日銀が金融抑圧で国債買いと株買い、財政ファイナンスに利用してきた緩和の大義名分が崩れるか
日銀は上述のように2013年から実に9年近く実質インフレ率2%達成を目標にし、量的、質的金融緩和を継続してきましたが、残念ながら一度もその目標を達成することなく、その割に誰からも責任を問われることなく黒田総裁は2023年の任期を全うしようとしています。
世間で言われているアベノミクスの根幹はまさにここにあり、日銀は既発の国債を市場から買い集め、事実上国内債券市場がワークしないようにしてイールドカーブコントロールで低金利を維持することで、典型的な金融抑圧による国債費の低減と事実上の政権への財政ファイナンスを実現し、株価もETFの買い入れにより人工値付け相場を成功させています。
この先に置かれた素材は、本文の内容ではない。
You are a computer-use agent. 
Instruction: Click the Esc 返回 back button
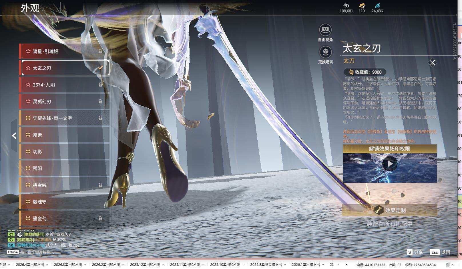click(440, 252)
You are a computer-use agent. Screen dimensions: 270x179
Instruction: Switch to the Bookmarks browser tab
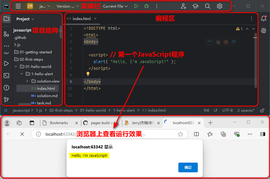coord(59,123)
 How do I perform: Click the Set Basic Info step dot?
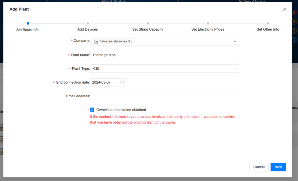(28, 23)
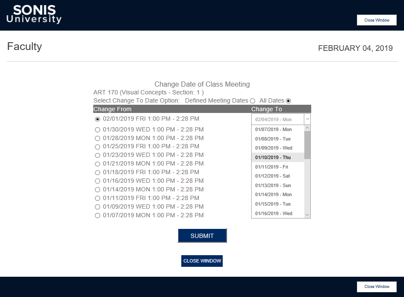
Task: Select the 01/07/2019 MON meeting date
Action: (98, 215)
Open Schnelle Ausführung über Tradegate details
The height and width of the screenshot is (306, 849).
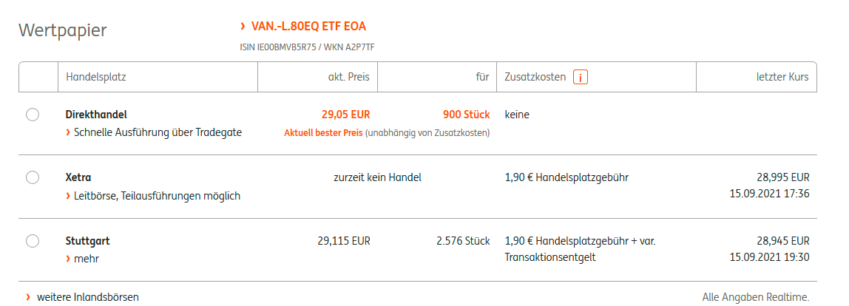tap(158, 133)
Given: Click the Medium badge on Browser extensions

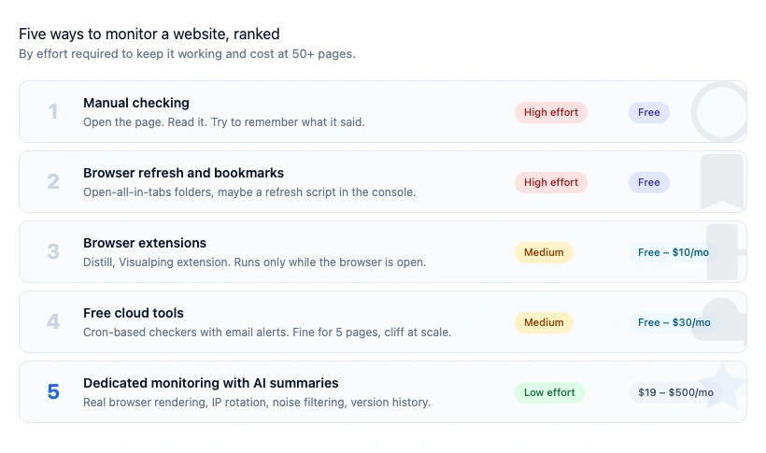Looking at the screenshot, I should click(x=544, y=252).
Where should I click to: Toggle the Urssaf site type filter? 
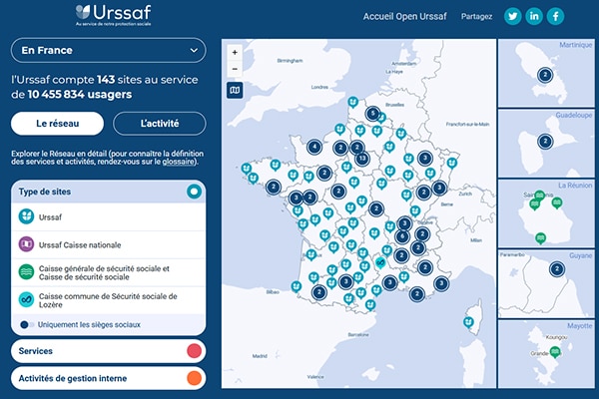pyautogui.click(x=27, y=215)
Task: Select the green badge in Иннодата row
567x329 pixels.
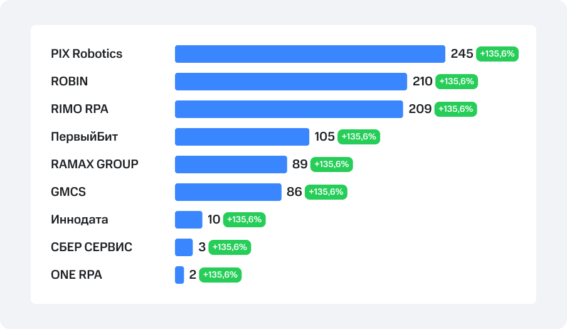Action: pos(245,220)
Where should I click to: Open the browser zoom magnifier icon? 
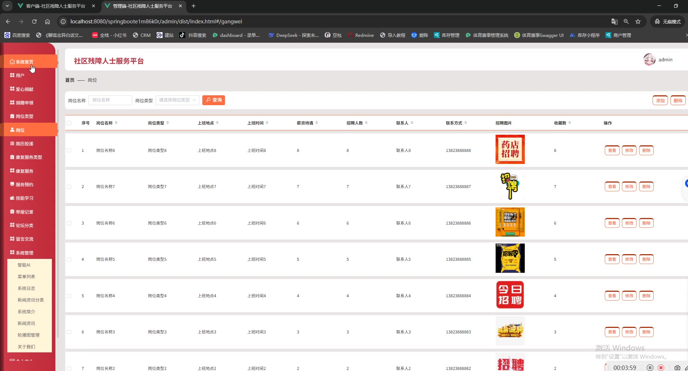tap(626, 22)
その見返りに財務省悲願の消費増税10%達成を実現させたのですから、政権からも財務省からも実質インフレ率2%未達などまったく問題にされていません。
黒田総裁はとにかく任期一杯までこの緩和政策を押し通して逃げ切るつもりだったのかも知れませんが、ロシアのウクライナ侵攻に起因して原油価格が暴騰して下がらない状態が示現したことで、今頃になって突然目標達成となる可能性がでてきているわけです。
一時的な達成なら逃げ切れるが恒常的に2%超なら緩和終了せざるを得ないか
この2%目標は瞬間的に達成してしまった場合、年間での達成が目標であるといった方便も飛び出して当面無視するのかも知れませんが、常態的に2%を超えることとなった場合にはさすがに緩和を黙って継続することはできなくなり、インフレが到来すれば利上げすら検討しなくてはならならないという全く想定外の状況に追い込まれることが予想されます。
市場ではすでに日銀が2023年3月までに利上げを行いマイナス金利が解消するのではないかという憶測が飛び交っていて、実際国債金利は上昇を始めています。
一部の米系金融機関は今年10月にもマイナス金利解消ではないかといったかなり前倒し感のある見通しを出し始めていますが、このウクライナ侵攻騒動を契機にして日銀の判断と市場への説明がどうなるのか市場は俄然注目しています。
黒田総裁はすでに辞める気満々で回顧録も執筆しはじめており、本来ならこの2%目標が達成してしまう前に前倒しで辞任してしまいたいのが本音であろうと思われますが、結局最後に金融緩和をどうするか判断せざるを得ないところに追い込まれてしまうのかもしれません。
日銀がひとたび緩和終了をアナウンスしさらに利上げを示唆するようなことになれば、ここまで大きく上昇が期待されたドル円にもかなり大きな変化が現れることになるでしょう。
さらにこれまで日銀が必死に買い支えてきた日経平均株価にも大きな影響がでることが想定されます。
人工的に作り出した相場はどこかで必ず元に戻る瞬間が訪れると言われてきましたが、ロシアのウクライナ侵攻がきっかけでその巻き戻しのボタンが押されることになるとはだれも思っていなかったことではないでしょうか。
ここからの日銀の政策動向が注目を浴びることになりそうです。